Automating Myself Out of My Job - Part 1

· 4 min read ·
automation ai developer-experience pull-requests

Pink Slip Automation - A stick figure coding while a robot hands them a pink slip

A large part of my identity is about writing software. Not managing people who write software. Not architecting systems on whiteboards. Actually writing code. Shipping PRs. Watching CI go green. The dopamine hit of merging to main.

So when I started automating parts of that process, it felt… weird. Like I was training my replacement, except my replacement is a bunch of prompts I wrote myself.

The PR Template Guy

Every team I’ve joined, I’ve been quick to introduce a PR template. It’s become a bit of a running joke at this point. New guy shows up, within two weeks there’s a PR template in the repo.

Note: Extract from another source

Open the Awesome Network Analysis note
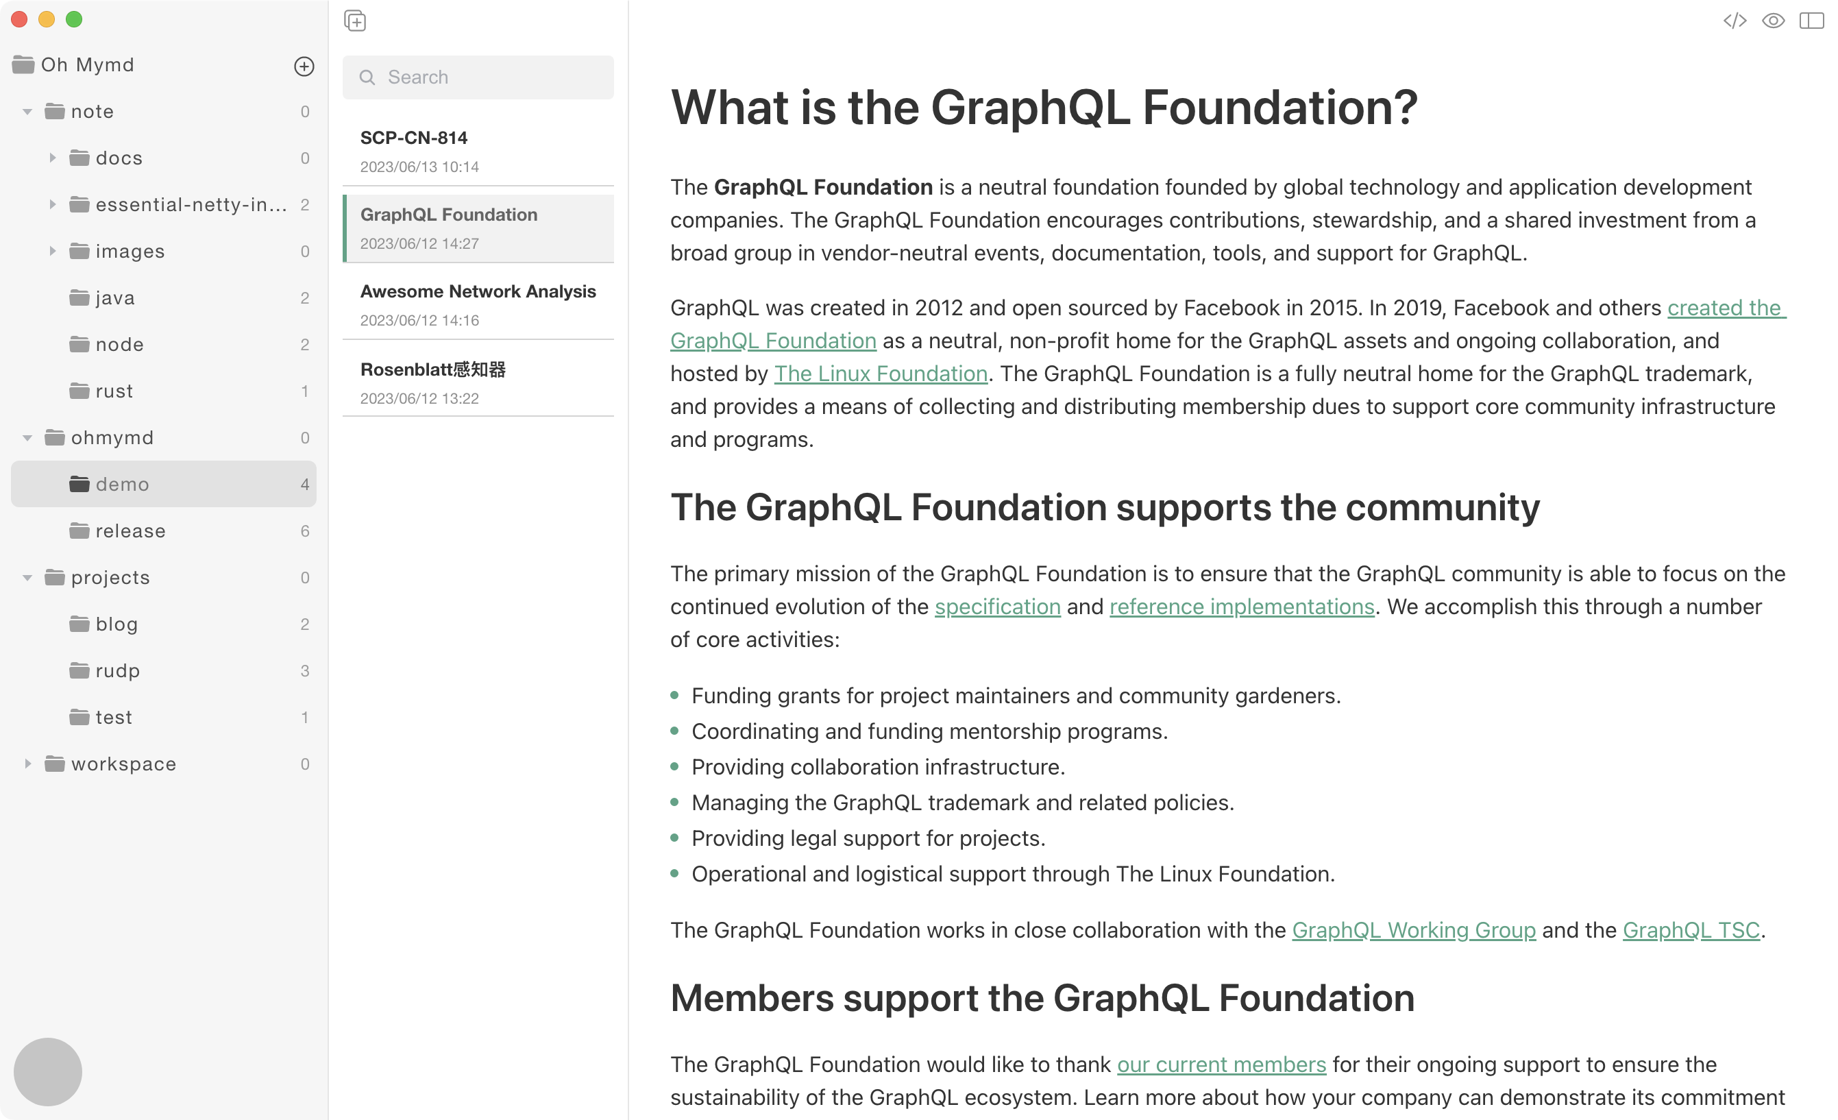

Here’s the thing though - it works. A good PR template sets context. It forces you to think about what you’re actually shipping before you hit that “Create pull request” button. It answers the questions your reviewer is going to ask anyway:

  • What does this change do?
  • Why are we doing this?
  • How do I test this?
  • Is there anything I should watch out for?

Without a template, PRs end up being a commit message and vibes. With a template, even a junior dev’s PR becomes reviewable. The template does the thinking for you. Or rather, it forces you to do the thinking you should’ve been doing anyway.

I’ve been doing this for years. It’s my move.

But Filling Out Templates Is Still Grunt Work

Here’s what nobody tells you about PR templates: they’re annoying to fill out.

You just spent 3 hours debugging some obscure race condition. You finally fixed it. You’re mentally exhausted. And now you have to… write a summary of what you did? Check boxes about feature toggles? Explain the testing strategy?

Most devs (myself included, honestly) end up half-assing the template. Quick summary. Check a few boxes. Ship it. The template exists, but it’s not doing its job because we’re too tired to engage with it properly.

Enter PR Creation Flow

So I built a Claude Code skill called PR Creation Flow. Actually, “built” is generous - I wrote a bunch of prompts and wired them together. But it works.

Here’s what it does:

  1. Creates a PR on GitHub with a proper title (not “fix stuff” or “wip”)
  2. Reads through the diff
  3. Fills out the entire PR description - summary, changes made, feature toggle requirements, test coverage, the works
  4. Checks the relevant checkboxes

You still review everything it generates. That’s important. I’m not blindly trusting AI to describe my changes. But instead of typing everything from scratch and manually checking every checkbox, I’m reviewing and editing. That’s a fundamentally different cognitive load.

The grunt work is gone. The thinking remains.

The Weird Part

Here’s where it gets existential.

I was the PR template guy. That was my thing. I’d join a team, introduce structure, make everyone’s PRs better. It was part of my identity as an engineer who cares about process.

Now I’ve automated it. Anyone can get a well-structured PR without thinking about it. The skill I was known for is now… a prompt?

Part of me feels like I’m making myself less valuable. If anyone can generate good PR descriptions, what’s special about being the guy who insisted on them?

But another part of me thinks - maybe the real skill was never filling out templates. Maybe it was recognizing that templates matter. Knowing what questions to ask. Understanding why context helps reviewers.

The automation handles the what. I still own the why.

What’s Next

This is Part 1 because PR Creation Flow is just the beginning. I’ve been automating other parts of my workflow too - things I used to consider “my job.” Each time I do it, I feel that same mix of efficiency and existential dread.

In the next post, I’ll talk about what else I’ve automated, and whether I’m actually making myself redundant or just… evolving what “my job” even means.


PS: I may have exaggerated about writing code being my whole identity. I actually spend 50% of my time documenting, whiteboarding, and getting alignment. But nobody writes blog posts about being good at async communication.